Saved data entries:
┌──
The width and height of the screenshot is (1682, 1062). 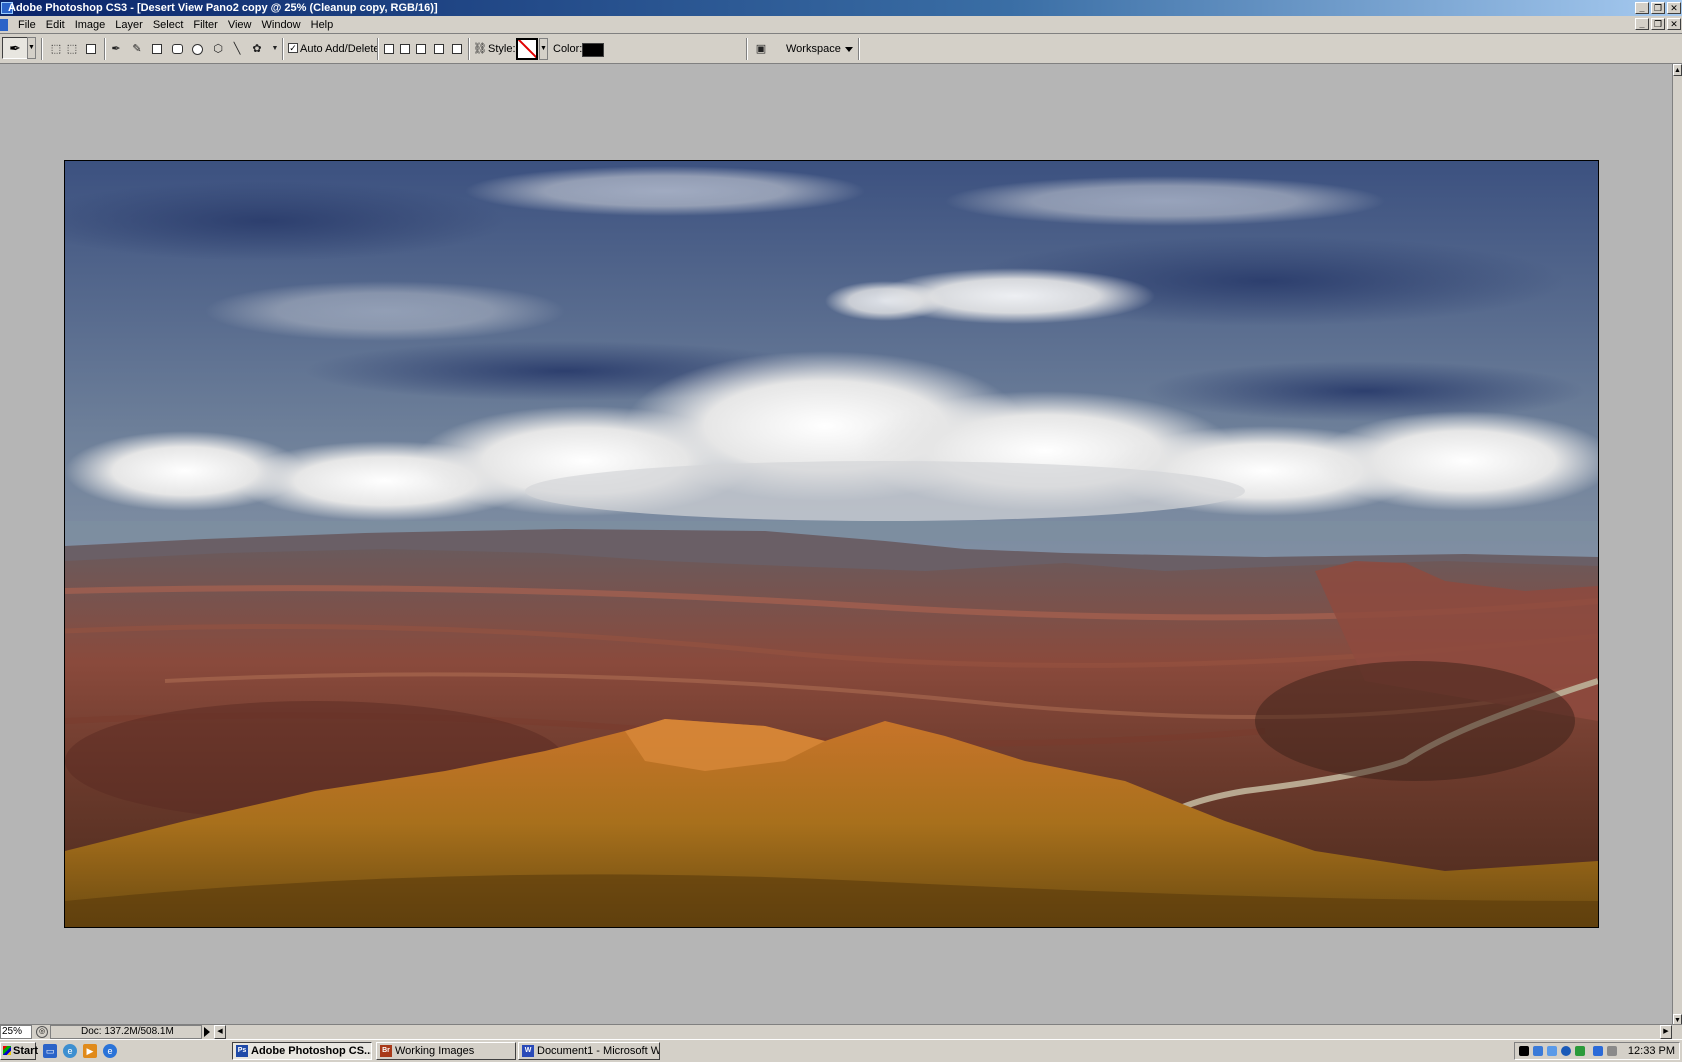 What do you see at coordinates (502, 49) in the screenshot?
I see `style-label: Style:` at bounding box center [502, 49].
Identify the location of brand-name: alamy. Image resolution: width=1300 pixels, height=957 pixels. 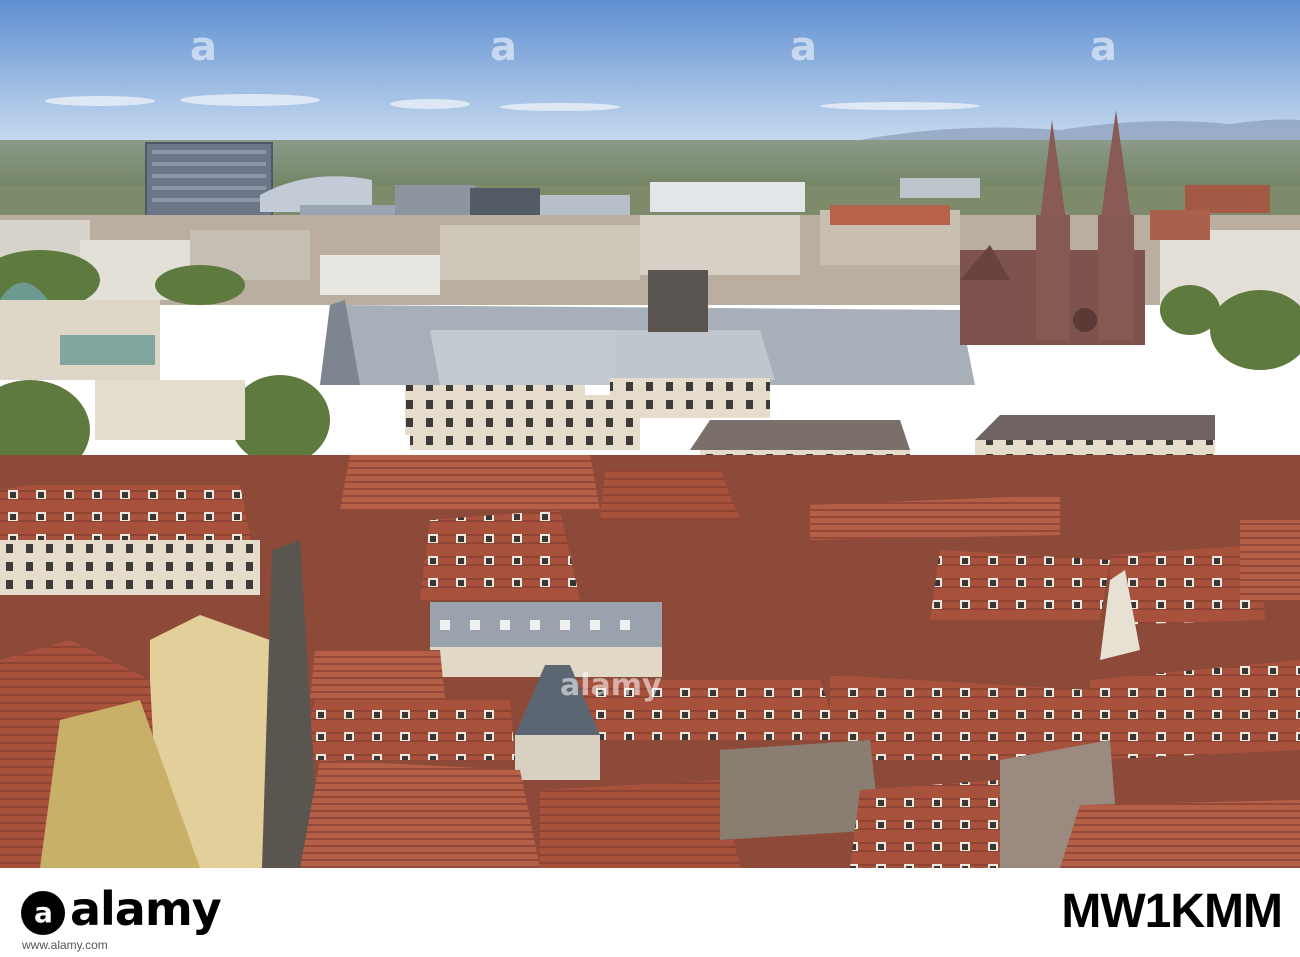
(146, 909).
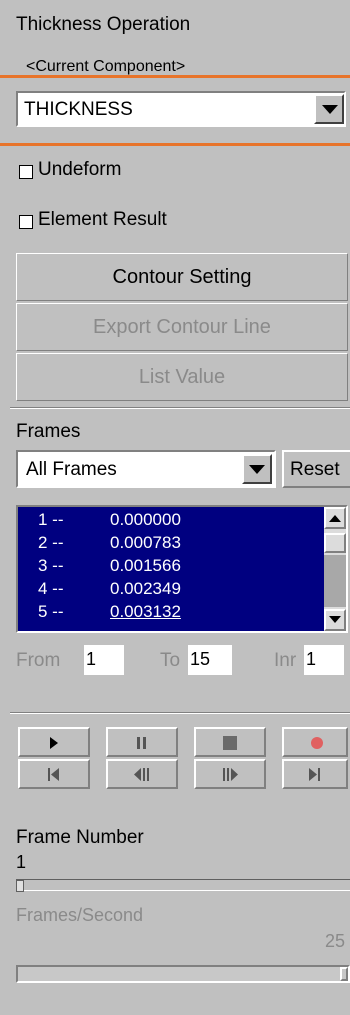 The image size is (350, 1015). Describe the element at coordinates (210, 660) in the screenshot. I see `to-field: 15` at that location.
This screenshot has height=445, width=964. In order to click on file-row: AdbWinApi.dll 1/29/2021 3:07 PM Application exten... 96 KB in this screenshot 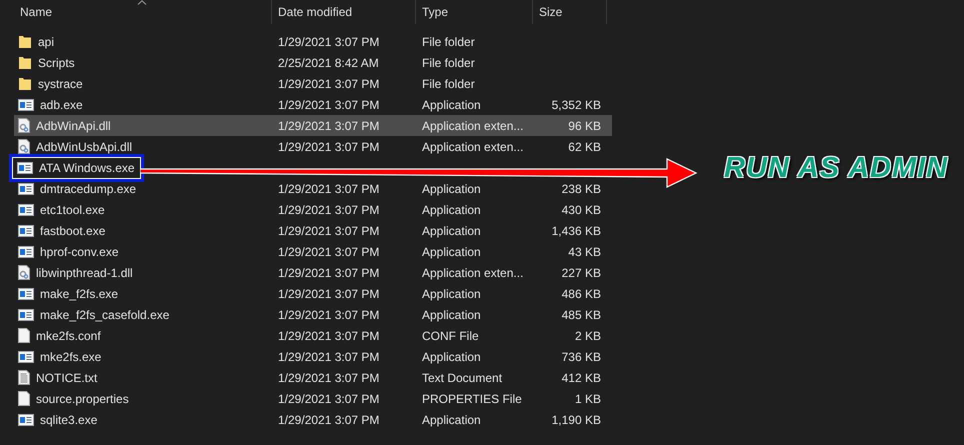, I will do `click(313, 126)`.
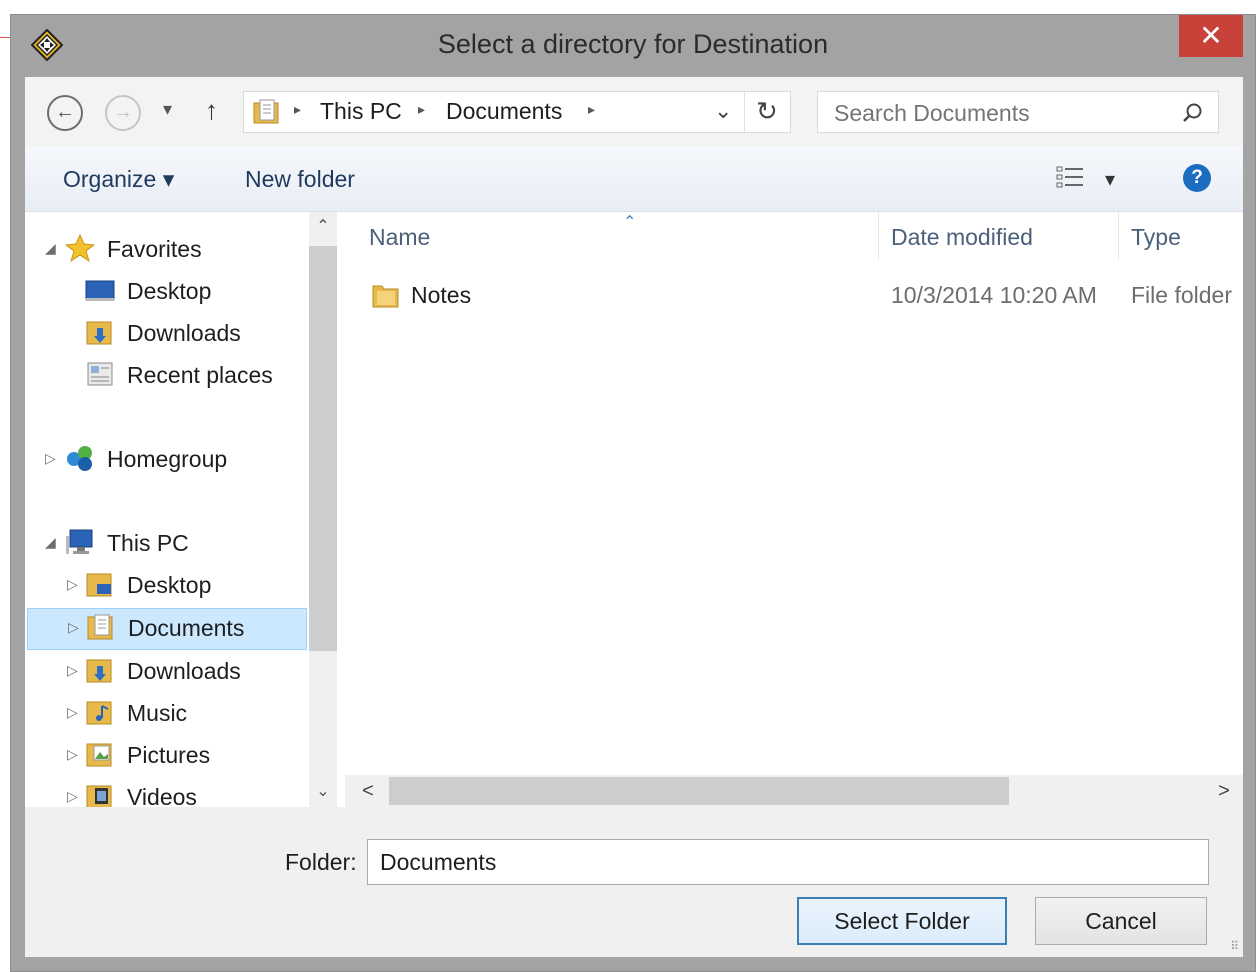 This screenshot has height=972, width=1256. I want to click on nav-this-pc-videos: ▷ Videos, so click(167, 792).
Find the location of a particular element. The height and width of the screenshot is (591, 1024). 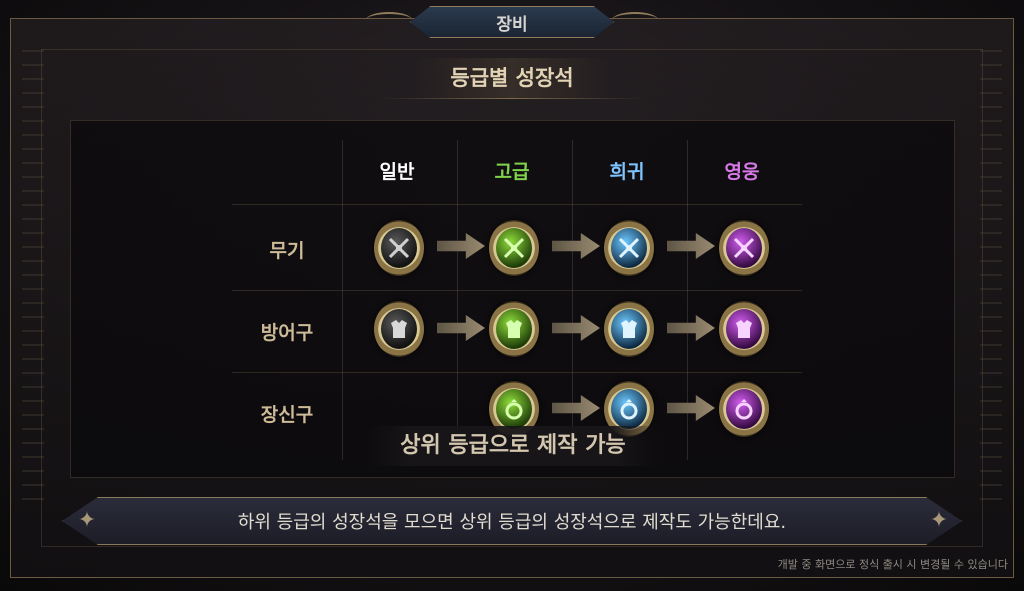

column-header-rare: 희귀 is located at coordinates (627, 172).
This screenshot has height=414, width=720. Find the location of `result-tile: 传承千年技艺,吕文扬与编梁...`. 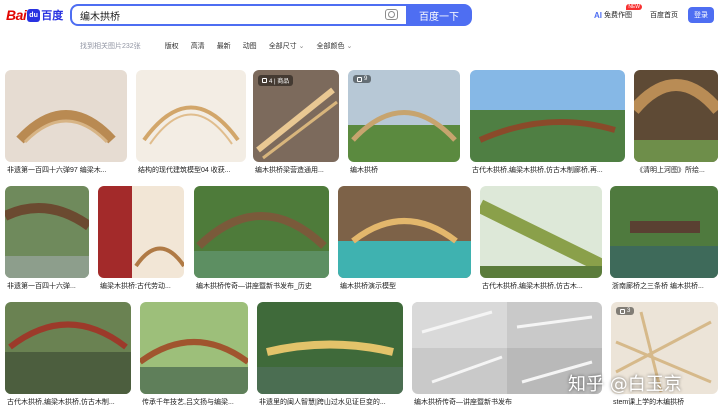

result-tile: 传承千年技艺,吕文扬与编梁... is located at coordinates (194, 356).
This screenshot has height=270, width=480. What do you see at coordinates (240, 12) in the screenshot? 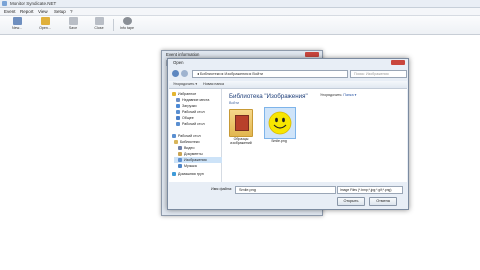
I see `menu-bar: Event Report View Setup ?` at bounding box center [240, 12].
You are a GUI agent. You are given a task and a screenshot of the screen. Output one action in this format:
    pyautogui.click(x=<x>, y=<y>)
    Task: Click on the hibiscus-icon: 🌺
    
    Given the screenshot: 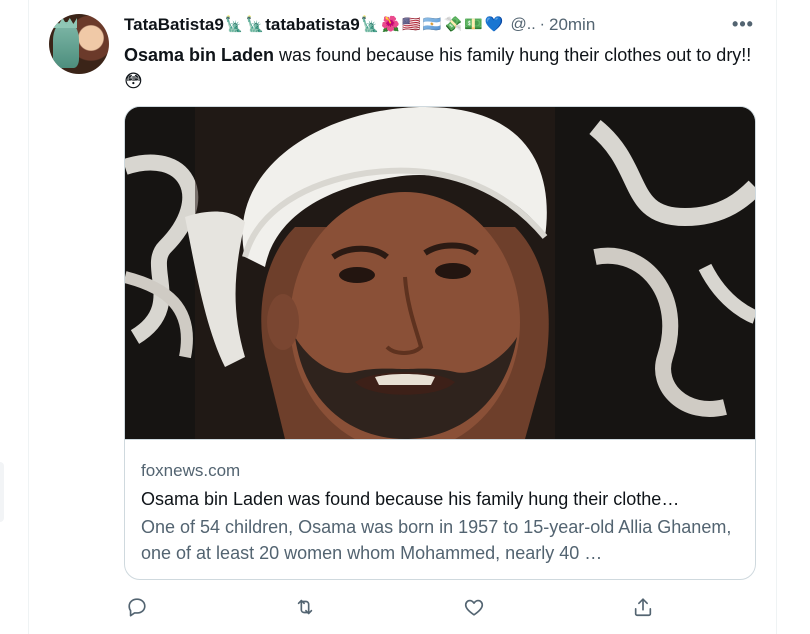 What is the action you would take?
    pyautogui.click(x=391, y=24)
    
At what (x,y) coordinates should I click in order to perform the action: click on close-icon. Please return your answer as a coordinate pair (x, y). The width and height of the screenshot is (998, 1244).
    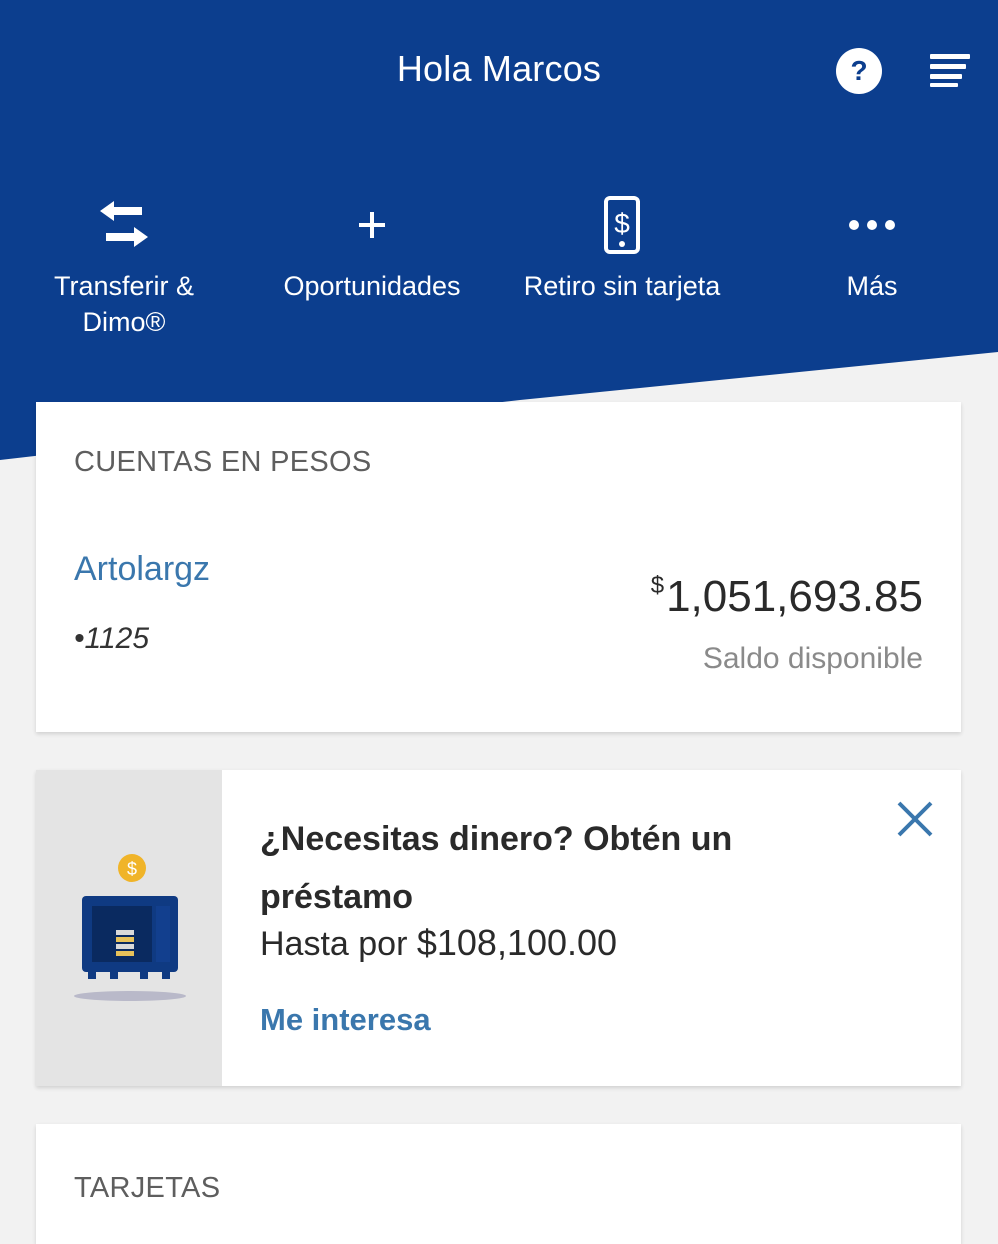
└──
> [GOAL OF THE EXERCISE]:
Please convert the records into a Markdown table with the columns Row and Line, beginning at the line that contains "Find the location of a" and stopping after the line that contains "result-tile: 传承千年技艺,吕文扬与编梁... is". Leave out blank lines and the pictures.

> [TASK RESULT]:
| Row | Line |
|---|---|
| 1 | Find the location of a particular element. The height and width of the screenshot is (591, 1024).  |
| 2 | column-header-rare: 희귀 is located at coordinates (627, 172). |
| 3 | This screenshot has height=414, width=720. Find the location of `result-tile: 传承千年技艺,吕文扬与编梁...`.  |
| 4 | result-tile: 传承千年技艺,吕文扬与编梁... is located at coordinates (194, 356). |